**What the task asks:**
Return every record in full. Match each one exactly.

(Data items)

-- -- --

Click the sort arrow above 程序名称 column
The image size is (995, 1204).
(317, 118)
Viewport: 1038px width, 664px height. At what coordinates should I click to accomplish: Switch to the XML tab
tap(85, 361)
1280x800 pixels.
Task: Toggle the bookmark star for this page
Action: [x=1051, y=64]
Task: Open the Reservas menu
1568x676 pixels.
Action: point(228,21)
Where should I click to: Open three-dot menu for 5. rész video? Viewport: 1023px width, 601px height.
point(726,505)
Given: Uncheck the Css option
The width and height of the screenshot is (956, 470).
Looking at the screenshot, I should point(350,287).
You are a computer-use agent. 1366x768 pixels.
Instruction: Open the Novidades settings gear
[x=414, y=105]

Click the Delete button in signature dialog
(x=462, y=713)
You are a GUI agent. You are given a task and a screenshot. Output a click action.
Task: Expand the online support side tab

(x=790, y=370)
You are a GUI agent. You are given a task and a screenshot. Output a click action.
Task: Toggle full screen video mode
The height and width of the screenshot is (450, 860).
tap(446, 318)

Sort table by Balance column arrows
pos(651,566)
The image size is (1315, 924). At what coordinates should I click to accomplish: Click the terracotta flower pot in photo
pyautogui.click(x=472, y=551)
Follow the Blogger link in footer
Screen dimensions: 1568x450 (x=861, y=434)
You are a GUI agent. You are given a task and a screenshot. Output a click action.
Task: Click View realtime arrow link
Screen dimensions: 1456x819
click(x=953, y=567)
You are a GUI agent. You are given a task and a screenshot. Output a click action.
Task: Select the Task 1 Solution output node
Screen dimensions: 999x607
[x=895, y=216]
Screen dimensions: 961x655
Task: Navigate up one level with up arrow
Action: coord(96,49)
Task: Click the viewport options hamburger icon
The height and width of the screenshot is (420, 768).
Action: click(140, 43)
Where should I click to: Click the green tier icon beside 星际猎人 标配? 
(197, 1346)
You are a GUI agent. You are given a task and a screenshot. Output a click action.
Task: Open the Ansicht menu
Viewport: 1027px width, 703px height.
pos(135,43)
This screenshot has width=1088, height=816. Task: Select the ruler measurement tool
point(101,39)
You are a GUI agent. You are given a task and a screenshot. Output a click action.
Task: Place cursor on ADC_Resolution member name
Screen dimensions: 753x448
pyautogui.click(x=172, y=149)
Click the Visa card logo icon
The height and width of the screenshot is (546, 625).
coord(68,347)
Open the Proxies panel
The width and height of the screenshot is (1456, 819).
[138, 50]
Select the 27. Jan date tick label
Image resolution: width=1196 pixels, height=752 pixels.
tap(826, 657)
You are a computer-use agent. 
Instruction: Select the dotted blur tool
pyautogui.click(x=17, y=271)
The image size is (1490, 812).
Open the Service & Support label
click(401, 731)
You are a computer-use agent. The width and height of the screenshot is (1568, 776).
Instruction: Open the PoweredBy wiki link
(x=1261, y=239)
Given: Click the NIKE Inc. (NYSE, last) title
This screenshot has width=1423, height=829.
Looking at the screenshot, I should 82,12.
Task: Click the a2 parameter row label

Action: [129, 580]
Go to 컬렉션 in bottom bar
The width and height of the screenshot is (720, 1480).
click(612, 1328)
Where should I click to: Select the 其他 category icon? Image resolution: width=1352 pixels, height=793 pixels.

-- -- --

**Completed task:**
Click the sort arrow above 程序名称 column
The image size is (995, 1204).
(317, 118)
Viewport: 1038px width, 664px height. At what coordinates should I click to accomplish: Switch to the XML tab
tap(85, 361)
1280x800 pixels.
Task: Toggle the bookmark star for this page
Action: [x=1051, y=64]
Task: Open the Reservas menu
1568x676 pixels.
Action: point(228,21)
Where should I click to: Open three-dot menu for 5. rész video? Viewport: 1023px width, 601px height.
point(726,505)
Given: Uncheck the Css option
The width and height of the screenshot is (956, 470).
Looking at the screenshot, I should point(350,287).
You are a computer-use agent. 1366x768 pixels.
Instruction: Open the Novidades settings gear
[x=414, y=105]

Click the Delete button in signature dialog
(x=462, y=713)
You are a GUI agent. You are given a task and a screenshot. Output a click action.
Task: Expand the online support side tab

(x=790, y=370)
You are a GUI agent. You are given a task and a screenshot. Output a click action.
Task: Toggle full screen video mode
The height and width of the screenshot is (450, 860).
tap(446, 318)

Sort table by Balance column arrows
pos(651,566)
The image size is (1315, 924). At what coordinates should I click to accomplish: Click the terracotta flower pot in photo
pyautogui.click(x=472, y=551)
Follow the Blogger link in footer
Screen dimensions: 1568x450 (x=861, y=434)
You are a GUI agent. You are given a task and a screenshot. Output a click action.
Task: Click View realtime arrow link
Screen dimensions: 1456x819
click(x=953, y=567)
You are a GUI agent. You are given a task and a screenshot. Output a click action.
Task: Select the Task 1 Solution output node
Screen dimensions: 999x607
[x=895, y=216]
Screen dimensions: 961x655
Task: Navigate up one level with up arrow
Action: coord(96,49)
Task: Click the viewport options hamburger icon
The height and width of the screenshot is (420, 768).
Action: click(140, 43)
Where should I click to: Click the green tier icon beside 星际猎人 标配? 
(197, 1346)
You are a GUI agent. You are given a task and a screenshot. Output a click action.
Task: Open the Ansicht menu
Viewport: 1027px width, 703px height.
pos(135,43)
This screenshot has width=1088, height=816. Task: Select the ruler measurement tool
point(101,39)
You are a GUI agent. You are given a task and a screenshot. Output a click action.
Task: Place cursor on ADC_Resolution member name
Screen dimensions: 753x448
pyautogui.click(x=172, y=149)
Click the Visa card logo icon
The height and width of the screenshot is (546, 625).
coord(68,347)
Open the Proxies panel
The width and height of the screenshot is (1456, 819).
[138, 50]
Select the 27. Jan date tick label
Image resolution: width=1196 pixels, height=752 pixels.
tap(826, 657)
You are a computer-use agent. 
Instruction: Select the dotted blur tool
pyautogui.click(x=17, y=271)
The image size is (1490, 812).
Open the Service & Support label
click(401, 731)
You are a computer-use agent. The width and height of the screenshot is (1568, 776).
Instruction: Open the PoweredBy wiki link
(x=1261, y=239)
Given: Click the NIKE Inc. (NYSE, last) title
This screenshot has width=1423, height=829.
Looking at the screenshot, I should 82,12.
Task: Click the a2 parameter row label

Action: [129, 580]
Go to 컬렉션 in bottom bar
The width and height of the screenshot is (720, 1480).
click(612, 1328)
Where should I click to: Select the 其他 category icon? Image resolution: width=1352 pixels, height=793 pixels.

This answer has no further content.